-- START OF EXTRACT TO READ --

OpenLab: open tools for physicists

Introduction
Start learning Bash
One step further: how to schedule our operations
How to 'rename' large number of files?
How to 'find' and do operations over multiple files?
Text processing by examples: awk
Project example: dice rolling simulations
Not covered by this talk but truly useful and important:

Introduction

Presentation of me:

Who I am?
My contacts:
1. andrea.miglietta92@gmail.com
2. andreatsh@lcm.mi.infn.it
GitHub: https://github.com/andreatsh/openlab

Goals of this conference:

Why using command line? Why bother? Why do I have to waste my time to learn command line?

When you realize that you spend most of your time doing repetitive tasks, you could suspect you are not doing things quite well. What you want is a way to perform repetitive tasks with less typing and actions as possible. Stop waste your time with boring routine stuff!

Moreover, you can have a good comprehension and a fine control of what you are actually doing. There are lots of tasks you can perfom easily with command line that in other way are particular complicated. If you do not believe it, try to implement a program (for example in C++) that:

search all your files into a directory
evaluate the disk space occupied by each file
order by size the results
print them on a file

Once you have done, compare the time spent and the length of your code with this simple line:

du -sh * | sort -nr > file.results

If you are not convinced yet, please teach me your way to code in C++! Seriously!

Quick review of things I'd like to assume you know:

Open a terminal

Open a file with an editor of your choice

Choose your tools wisely and spend time to customize them. There are many text editor, some example:

Emacs, Vim

Advanced and powerful editors. (Recommended)

Nano

Gedit

Elementary commands:

cd
ls
cp
mv
rm
mkdir

Standard input, output and error

>

Redirect stdout to a file. Creates the file if not present, otherwise overwrites it.

>>

Redirect stdout to a file. Creates the file if not present, otherwise appends to it.

1>

Redirect stdout

1>>

Redirect and append stdout

2>

Redirect stderr

2>>

Redirect and append stderr

&>

Redirect both stdout and stderr

2>&1

Redirect both stdout and stderr

What is /dev/null?

-- END OF EXTRACT TO READ --
-- START OF COLLECTED DATA --

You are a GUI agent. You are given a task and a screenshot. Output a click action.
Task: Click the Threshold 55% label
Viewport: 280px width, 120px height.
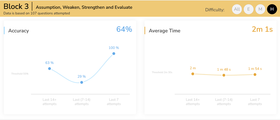[20, 74]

-- END OF COLLECTED DATA --

Answer these questions from the OpenLab introduction:
(a) Which single line of commands is offered for comparison against writing such a program in C++?
(b) Which two editors are called advanced and powerful?
(c) What does the >> operator do?
The listing comes from a source separate from the OpenLab introduction.

■ **EXERCISE RESPONSE**:
(a) du -sh * | sort -nr > file.results
(b) Emacs and Vim.
(c) It redirects stdout to a file, creating the file if it is not present and otherwise appending to it.